Perhaps remembering through tattered means is a better way of remembering. It's not black and white. You can feel the memory. It is from inside of you and through your senses you can breath and hold it close.

But how do you form a community from your memories? How do you form community at all? Do you form it on the memories of a time past, and the recapturing of that? Or do you form it on memories and the wishing to change that? Is your focus to relive or to revive? Or could both be considered the same thing, just in different focuses? I feel that community is a group that is bound by a common memory, a common focus or a common goal. We can have different communities within our lives - online communities, school communities, home and family communities. Those who are part of one may never be part of another. Yet we play a part in each type of community and our absence would be noted.

At school, we are trying to build a new community. We are working to build a community with a peaceful focus. For this, we have had to shed the memory of previous years and look to the future. Through this, we have our students work together and foster pride in their actions and their activities. We do not look back and wallow - we look forward and rejoice in what we can build.

At home, family could be the term for community. It is a group that has a focus. But it's harder. I have a close family, my husband less so, in some respects. Yet, there is a community there where everyone has a role, everyone has a place. You know who to call upon when certain things happen. And within this family-community, there are people added that are not related by blood to anyone within the community. Boyfriends, Girlfriends, neighbours, etc. Again, there is a different focus for all as those who I bring to the community may not be those who others know. But it's like that with anything - we all bring our own strenghts and flaws to any community.

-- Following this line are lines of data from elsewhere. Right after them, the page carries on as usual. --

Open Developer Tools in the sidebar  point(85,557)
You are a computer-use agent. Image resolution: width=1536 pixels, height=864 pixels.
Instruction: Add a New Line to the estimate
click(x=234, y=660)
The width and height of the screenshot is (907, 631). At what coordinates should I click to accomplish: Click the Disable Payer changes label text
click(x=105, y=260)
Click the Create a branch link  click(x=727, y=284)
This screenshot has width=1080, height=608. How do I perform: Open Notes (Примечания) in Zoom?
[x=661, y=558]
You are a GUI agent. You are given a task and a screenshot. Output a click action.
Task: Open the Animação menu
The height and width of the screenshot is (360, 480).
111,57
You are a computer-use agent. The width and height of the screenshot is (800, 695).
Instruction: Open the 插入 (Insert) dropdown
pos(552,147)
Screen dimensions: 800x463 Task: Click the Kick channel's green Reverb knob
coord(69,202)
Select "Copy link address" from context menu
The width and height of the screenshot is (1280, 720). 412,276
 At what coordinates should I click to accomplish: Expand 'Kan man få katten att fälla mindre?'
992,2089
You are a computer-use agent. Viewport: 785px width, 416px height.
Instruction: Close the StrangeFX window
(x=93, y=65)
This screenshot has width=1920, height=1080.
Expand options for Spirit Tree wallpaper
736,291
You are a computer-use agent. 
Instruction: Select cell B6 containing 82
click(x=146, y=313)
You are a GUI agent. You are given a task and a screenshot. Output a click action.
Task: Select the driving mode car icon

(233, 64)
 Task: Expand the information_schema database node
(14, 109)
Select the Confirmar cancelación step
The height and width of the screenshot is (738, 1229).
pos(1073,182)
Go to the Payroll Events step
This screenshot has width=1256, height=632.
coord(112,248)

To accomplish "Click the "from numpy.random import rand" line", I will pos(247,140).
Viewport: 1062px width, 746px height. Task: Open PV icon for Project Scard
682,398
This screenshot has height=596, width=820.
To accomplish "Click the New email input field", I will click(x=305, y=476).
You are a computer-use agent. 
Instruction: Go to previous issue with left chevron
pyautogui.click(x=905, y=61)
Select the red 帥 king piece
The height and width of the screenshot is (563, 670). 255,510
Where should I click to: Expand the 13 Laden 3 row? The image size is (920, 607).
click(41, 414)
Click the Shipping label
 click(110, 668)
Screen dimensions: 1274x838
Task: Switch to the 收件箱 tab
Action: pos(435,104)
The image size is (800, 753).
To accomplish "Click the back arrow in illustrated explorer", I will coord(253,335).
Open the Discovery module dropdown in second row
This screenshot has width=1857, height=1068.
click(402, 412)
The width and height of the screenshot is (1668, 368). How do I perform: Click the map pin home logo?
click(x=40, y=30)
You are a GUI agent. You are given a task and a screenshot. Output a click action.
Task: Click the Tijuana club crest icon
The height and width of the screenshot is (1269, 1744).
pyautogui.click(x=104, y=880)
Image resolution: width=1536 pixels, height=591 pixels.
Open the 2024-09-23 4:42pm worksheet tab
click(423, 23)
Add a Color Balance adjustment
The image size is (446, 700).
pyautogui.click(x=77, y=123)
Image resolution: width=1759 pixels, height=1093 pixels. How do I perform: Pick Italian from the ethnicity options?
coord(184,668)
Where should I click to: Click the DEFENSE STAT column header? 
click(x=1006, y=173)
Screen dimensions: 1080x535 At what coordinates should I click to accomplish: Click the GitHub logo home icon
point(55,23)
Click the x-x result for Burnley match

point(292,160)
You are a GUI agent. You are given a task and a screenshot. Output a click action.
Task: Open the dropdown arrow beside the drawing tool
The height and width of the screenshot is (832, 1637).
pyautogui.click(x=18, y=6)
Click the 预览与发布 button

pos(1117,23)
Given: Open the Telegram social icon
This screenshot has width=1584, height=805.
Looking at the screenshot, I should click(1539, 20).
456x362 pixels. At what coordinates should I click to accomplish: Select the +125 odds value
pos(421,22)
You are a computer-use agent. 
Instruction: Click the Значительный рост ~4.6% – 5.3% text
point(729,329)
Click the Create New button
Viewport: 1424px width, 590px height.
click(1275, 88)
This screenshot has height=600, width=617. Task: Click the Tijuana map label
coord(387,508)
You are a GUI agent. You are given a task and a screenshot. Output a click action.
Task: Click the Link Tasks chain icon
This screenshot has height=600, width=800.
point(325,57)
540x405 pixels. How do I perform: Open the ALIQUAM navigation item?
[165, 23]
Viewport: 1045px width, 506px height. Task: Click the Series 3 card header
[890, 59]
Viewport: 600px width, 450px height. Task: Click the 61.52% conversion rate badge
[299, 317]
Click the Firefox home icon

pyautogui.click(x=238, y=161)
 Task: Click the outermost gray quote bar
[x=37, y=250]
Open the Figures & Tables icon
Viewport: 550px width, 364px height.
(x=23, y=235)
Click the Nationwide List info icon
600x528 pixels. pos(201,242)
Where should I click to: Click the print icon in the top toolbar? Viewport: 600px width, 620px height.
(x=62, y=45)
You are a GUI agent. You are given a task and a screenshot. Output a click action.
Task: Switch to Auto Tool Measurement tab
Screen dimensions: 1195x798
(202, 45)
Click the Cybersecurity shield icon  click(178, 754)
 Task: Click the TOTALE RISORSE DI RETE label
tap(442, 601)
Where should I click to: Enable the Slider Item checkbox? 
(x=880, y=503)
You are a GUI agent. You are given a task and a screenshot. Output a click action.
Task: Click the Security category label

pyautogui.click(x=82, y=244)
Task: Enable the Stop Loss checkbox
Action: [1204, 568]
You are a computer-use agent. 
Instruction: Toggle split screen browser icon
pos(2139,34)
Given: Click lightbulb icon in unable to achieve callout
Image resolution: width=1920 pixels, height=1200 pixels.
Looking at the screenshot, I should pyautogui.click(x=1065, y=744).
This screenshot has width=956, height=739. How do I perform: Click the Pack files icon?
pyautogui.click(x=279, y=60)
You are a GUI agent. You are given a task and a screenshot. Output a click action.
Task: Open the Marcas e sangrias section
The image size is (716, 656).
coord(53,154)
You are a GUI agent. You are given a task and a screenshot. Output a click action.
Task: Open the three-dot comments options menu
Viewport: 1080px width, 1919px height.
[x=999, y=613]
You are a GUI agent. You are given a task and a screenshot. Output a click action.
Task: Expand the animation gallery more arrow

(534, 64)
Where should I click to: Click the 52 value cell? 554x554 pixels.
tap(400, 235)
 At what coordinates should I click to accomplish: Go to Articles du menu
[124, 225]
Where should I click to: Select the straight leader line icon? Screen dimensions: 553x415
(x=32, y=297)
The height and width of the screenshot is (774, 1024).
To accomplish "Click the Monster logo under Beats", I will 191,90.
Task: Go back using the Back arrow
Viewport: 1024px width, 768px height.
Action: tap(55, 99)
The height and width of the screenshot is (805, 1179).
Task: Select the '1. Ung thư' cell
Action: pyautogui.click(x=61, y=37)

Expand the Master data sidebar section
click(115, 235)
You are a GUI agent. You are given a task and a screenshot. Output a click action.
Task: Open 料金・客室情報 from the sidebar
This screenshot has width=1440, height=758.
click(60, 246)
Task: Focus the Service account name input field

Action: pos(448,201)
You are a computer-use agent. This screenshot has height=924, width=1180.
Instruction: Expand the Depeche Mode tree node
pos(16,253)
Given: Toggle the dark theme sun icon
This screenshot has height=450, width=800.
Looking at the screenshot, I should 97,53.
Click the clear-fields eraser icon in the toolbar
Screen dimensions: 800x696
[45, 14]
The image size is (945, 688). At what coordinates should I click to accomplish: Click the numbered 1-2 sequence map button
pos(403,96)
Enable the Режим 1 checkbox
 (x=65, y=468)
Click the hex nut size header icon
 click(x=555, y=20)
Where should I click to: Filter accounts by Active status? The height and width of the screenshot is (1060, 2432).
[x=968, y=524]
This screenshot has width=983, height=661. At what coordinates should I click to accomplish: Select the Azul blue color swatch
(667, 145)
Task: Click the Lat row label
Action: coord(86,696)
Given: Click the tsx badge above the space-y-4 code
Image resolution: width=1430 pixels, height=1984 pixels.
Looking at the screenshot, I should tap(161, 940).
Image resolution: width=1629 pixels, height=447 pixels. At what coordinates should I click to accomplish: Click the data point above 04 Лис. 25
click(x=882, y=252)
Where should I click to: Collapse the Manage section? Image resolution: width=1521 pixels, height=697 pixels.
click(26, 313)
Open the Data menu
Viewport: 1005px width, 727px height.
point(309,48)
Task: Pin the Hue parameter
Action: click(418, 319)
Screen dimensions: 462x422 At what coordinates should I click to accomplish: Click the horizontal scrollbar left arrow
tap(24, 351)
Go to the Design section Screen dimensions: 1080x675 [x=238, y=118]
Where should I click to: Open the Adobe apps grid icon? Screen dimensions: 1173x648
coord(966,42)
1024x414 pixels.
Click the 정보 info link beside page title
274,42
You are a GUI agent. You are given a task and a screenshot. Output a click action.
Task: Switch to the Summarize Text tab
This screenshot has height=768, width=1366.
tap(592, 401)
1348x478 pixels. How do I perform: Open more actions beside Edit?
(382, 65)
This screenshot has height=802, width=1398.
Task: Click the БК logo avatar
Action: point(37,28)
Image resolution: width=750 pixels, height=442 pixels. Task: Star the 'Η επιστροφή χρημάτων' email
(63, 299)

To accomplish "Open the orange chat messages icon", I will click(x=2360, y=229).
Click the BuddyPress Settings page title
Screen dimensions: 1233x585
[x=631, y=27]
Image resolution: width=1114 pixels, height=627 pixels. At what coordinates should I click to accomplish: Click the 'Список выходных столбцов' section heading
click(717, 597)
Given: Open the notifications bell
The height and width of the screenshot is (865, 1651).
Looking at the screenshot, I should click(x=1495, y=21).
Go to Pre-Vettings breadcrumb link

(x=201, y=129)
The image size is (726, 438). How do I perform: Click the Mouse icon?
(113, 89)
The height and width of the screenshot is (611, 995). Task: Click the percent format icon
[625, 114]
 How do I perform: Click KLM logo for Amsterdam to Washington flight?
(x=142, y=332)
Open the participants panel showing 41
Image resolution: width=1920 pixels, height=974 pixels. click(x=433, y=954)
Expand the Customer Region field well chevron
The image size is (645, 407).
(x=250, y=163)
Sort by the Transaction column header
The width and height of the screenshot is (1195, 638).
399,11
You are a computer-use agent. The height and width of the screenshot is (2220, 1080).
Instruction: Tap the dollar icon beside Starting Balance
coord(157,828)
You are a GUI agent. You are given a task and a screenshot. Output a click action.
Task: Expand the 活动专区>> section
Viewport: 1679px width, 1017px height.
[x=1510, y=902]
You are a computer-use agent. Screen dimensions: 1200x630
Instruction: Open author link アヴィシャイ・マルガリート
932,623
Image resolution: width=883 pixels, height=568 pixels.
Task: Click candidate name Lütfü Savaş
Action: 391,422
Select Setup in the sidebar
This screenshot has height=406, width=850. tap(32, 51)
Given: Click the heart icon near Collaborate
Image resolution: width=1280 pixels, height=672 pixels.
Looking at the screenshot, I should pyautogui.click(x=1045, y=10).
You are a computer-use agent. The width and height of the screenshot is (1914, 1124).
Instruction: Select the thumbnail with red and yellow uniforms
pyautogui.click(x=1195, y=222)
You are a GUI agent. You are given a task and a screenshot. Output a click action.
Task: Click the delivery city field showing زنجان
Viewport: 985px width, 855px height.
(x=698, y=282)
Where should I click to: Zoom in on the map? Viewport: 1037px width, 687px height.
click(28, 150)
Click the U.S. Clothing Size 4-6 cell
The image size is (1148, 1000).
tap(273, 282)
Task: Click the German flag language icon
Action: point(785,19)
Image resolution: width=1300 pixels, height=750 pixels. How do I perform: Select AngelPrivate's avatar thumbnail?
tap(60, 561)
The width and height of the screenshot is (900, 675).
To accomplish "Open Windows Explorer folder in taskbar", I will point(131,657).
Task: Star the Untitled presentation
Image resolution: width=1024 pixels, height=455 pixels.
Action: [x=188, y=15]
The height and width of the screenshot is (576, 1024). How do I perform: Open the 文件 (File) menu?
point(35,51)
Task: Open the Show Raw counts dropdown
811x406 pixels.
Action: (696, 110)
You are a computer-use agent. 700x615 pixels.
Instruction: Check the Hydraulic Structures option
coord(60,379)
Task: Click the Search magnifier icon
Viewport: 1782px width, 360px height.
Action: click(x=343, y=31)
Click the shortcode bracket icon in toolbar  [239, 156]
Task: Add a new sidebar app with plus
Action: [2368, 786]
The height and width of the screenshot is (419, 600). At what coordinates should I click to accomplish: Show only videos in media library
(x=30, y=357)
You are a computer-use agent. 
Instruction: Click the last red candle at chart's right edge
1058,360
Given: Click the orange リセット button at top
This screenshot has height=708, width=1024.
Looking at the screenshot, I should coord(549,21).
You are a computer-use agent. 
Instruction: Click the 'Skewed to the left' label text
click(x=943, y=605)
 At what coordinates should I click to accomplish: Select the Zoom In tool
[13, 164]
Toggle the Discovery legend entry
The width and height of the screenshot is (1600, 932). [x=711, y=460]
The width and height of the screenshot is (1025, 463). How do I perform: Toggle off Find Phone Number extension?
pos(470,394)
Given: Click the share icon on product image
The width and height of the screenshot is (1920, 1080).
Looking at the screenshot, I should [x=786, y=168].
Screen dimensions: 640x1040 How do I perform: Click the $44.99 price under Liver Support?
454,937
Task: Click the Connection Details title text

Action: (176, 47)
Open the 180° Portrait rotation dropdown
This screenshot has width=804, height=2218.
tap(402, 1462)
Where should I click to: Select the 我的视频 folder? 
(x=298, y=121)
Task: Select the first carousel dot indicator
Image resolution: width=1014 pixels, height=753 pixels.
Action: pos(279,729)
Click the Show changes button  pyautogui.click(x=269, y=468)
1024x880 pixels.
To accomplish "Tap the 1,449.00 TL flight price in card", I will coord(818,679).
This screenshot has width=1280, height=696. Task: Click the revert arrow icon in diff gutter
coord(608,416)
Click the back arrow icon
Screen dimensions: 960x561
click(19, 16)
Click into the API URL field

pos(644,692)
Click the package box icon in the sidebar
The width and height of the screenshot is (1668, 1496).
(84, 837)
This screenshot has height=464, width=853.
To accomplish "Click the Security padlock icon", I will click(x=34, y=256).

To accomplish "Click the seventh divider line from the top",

What is the point of a community? The point is to have someone to fill different roles that you may encounter in life. Just as a town as a community has a butcher, baker, candlestick maker, the community of your family has people you can go to when you need particular things - help with an assignment, a shoulder to cry on, a smile, a conversation. We build communities for this reasons and we build ourselves a place within them. We don't need to keep a written or proper memorial of these events as we know when they have left by the void that is found in our community. By all of that which is left undone. By the fact we have no where to go. We can honour their place with fancy memorials, but it is more important, in my mind, to hold them close within us - build a memorial in the heart and mind and keep them honoured there.